The problem: No pictures, no extra lines: copy exactly from the line with "Task: Click the Run new test button" through the end of the entries.

Provided data:

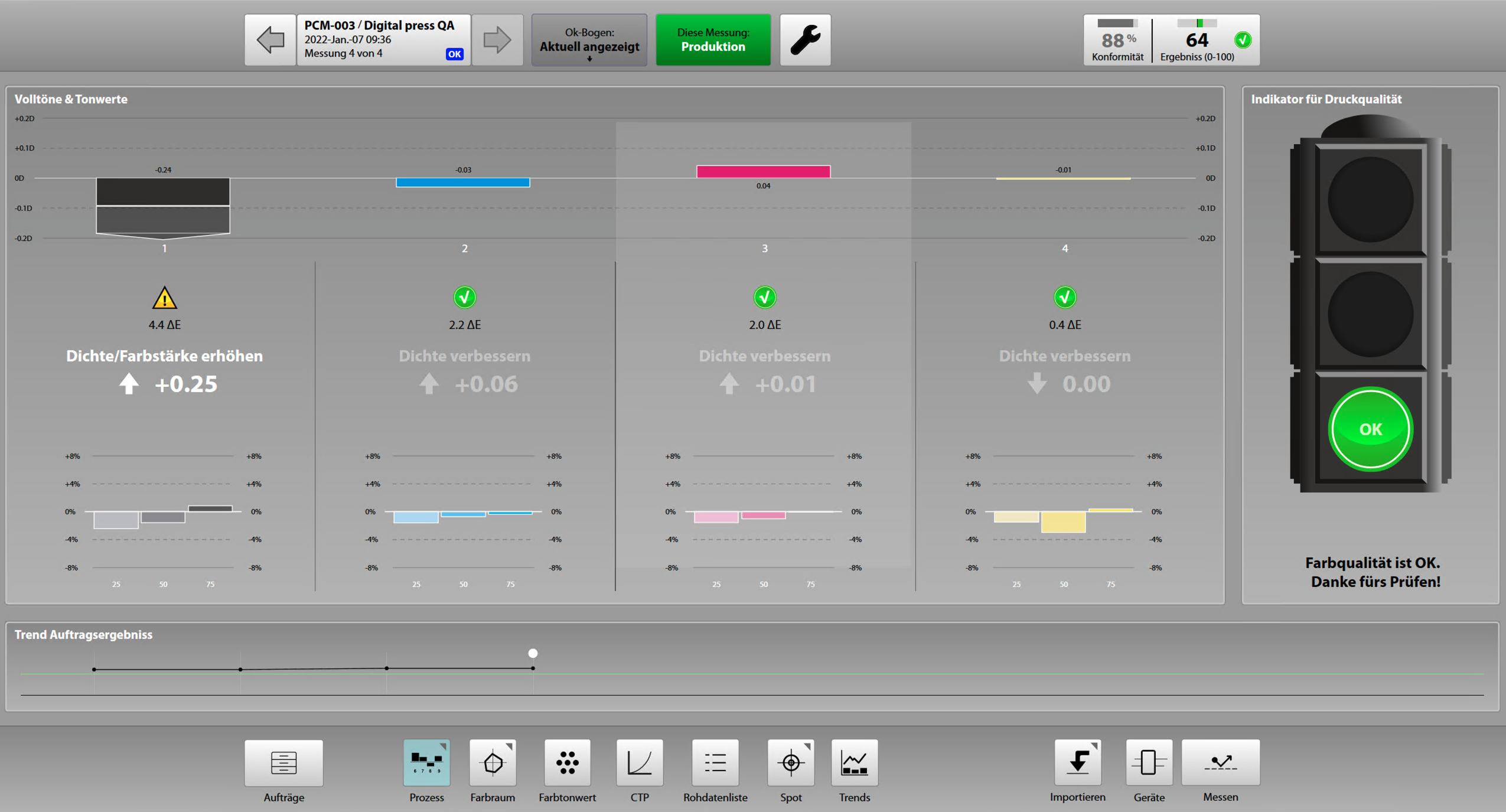Open the CTP curve view
Viewport: 1506px width, 812px height.
tap(639, 762)
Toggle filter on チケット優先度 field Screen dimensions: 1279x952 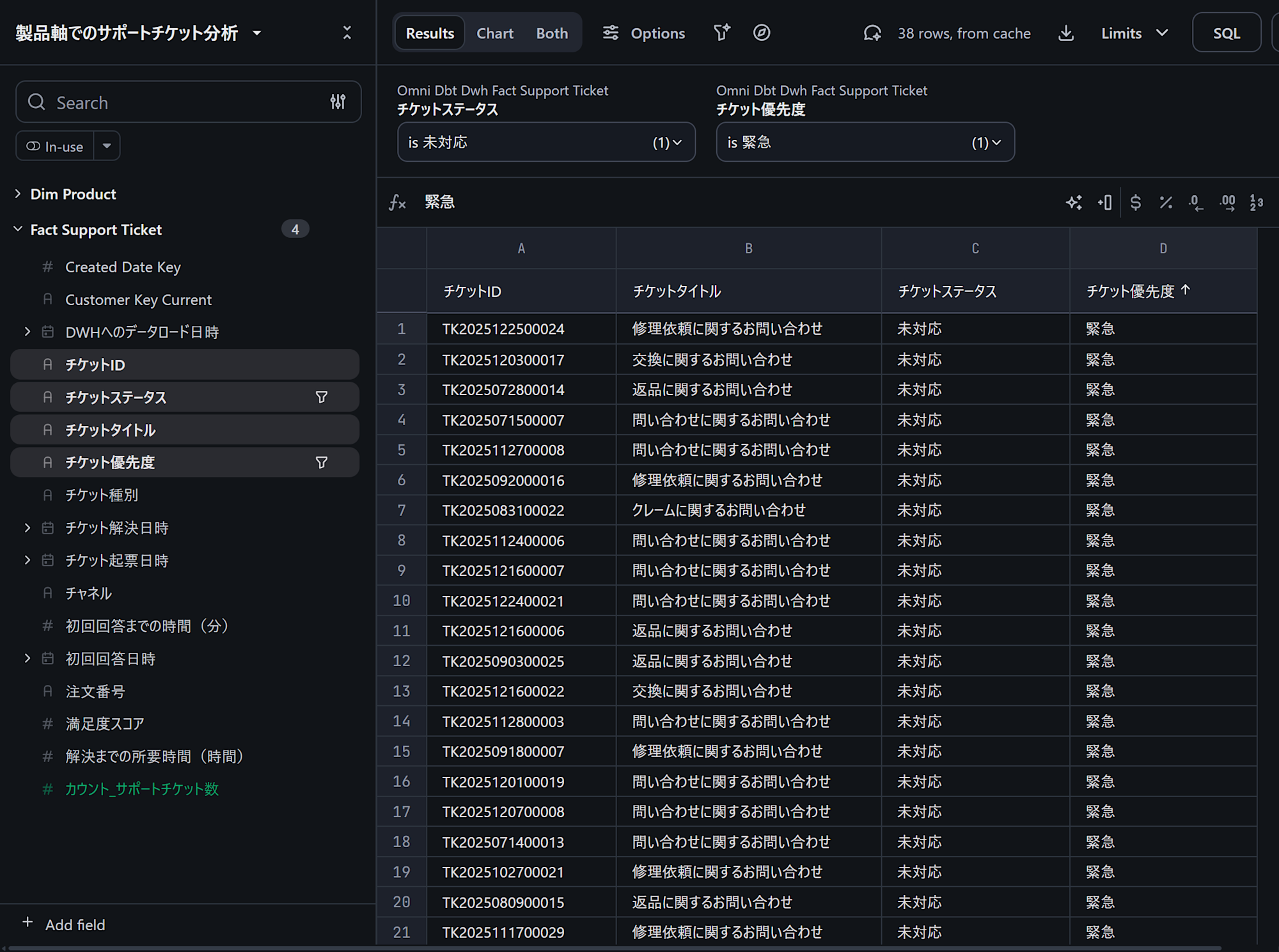point(322,462)
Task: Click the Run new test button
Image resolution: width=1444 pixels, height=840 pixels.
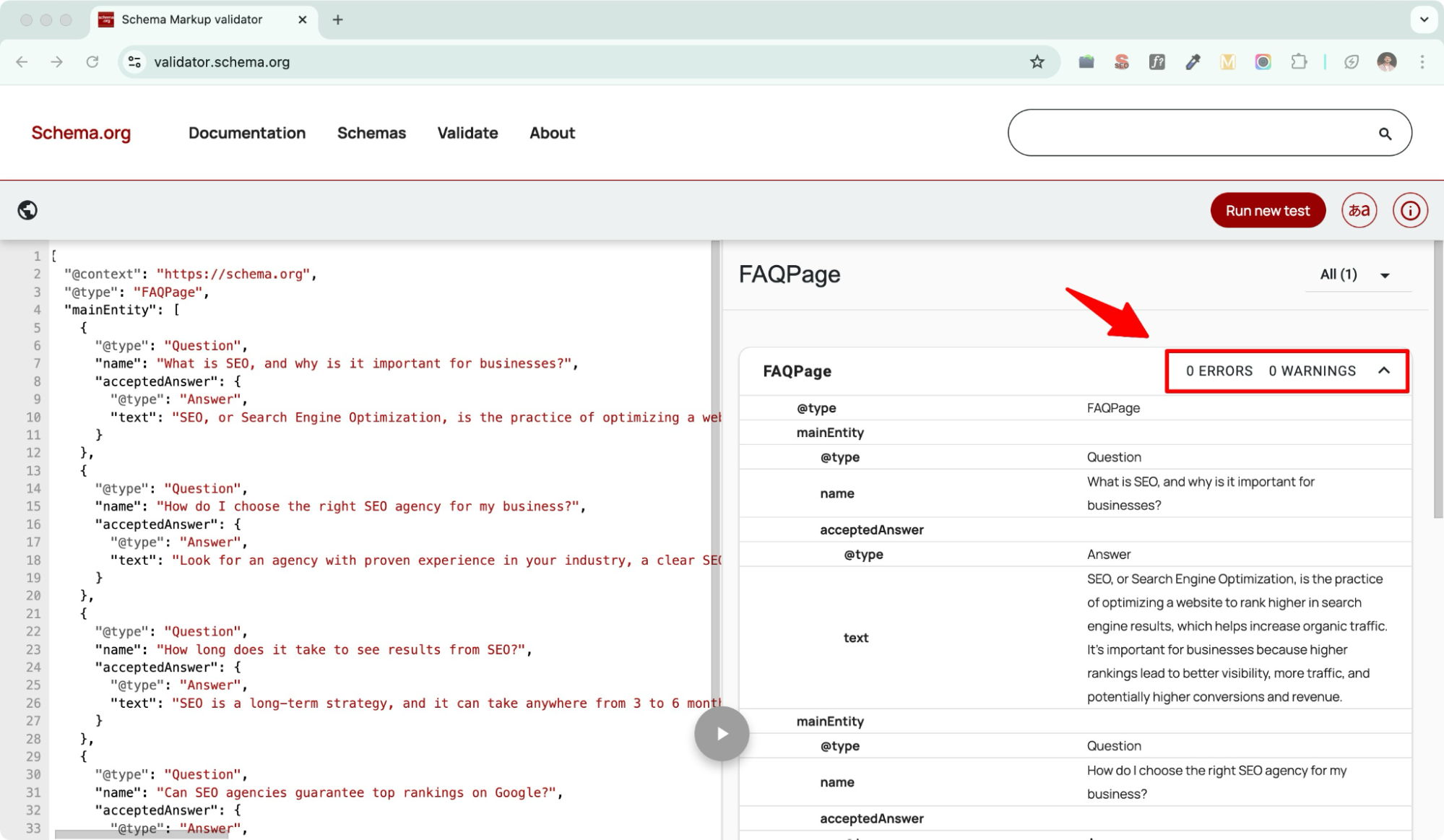Action: pyautogui.click(x=1268, y=210)
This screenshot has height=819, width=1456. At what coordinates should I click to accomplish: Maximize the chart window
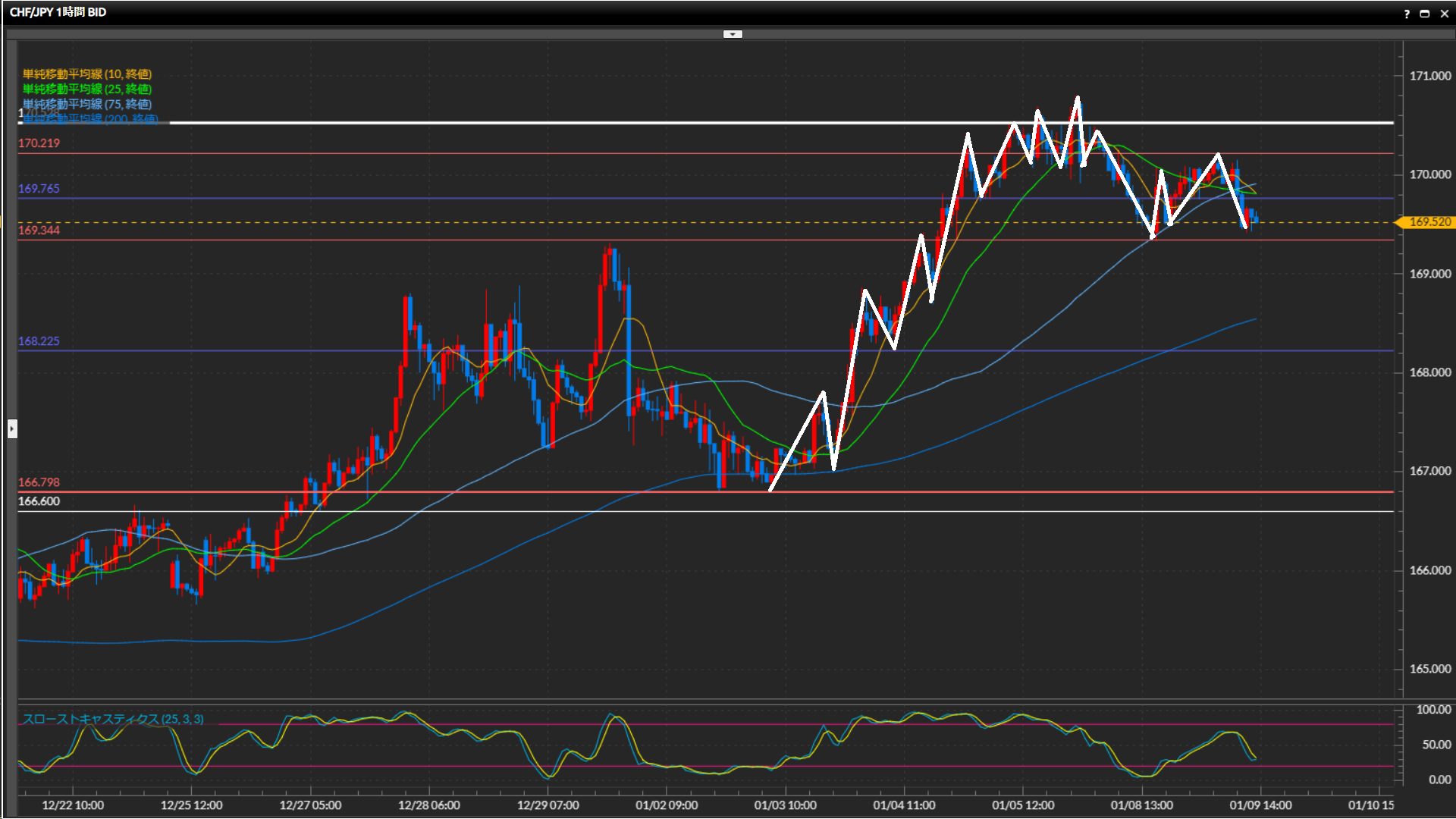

Result of this task:
Task: Click the Run new test button
Image resolution: width=1444 pixels, height=840 pixels.
Action: pyautogui.click(x=1268, y=210)
This screenshot has height=819, width=1456. At what coordinates should I click to accomplish: Maximize the chart window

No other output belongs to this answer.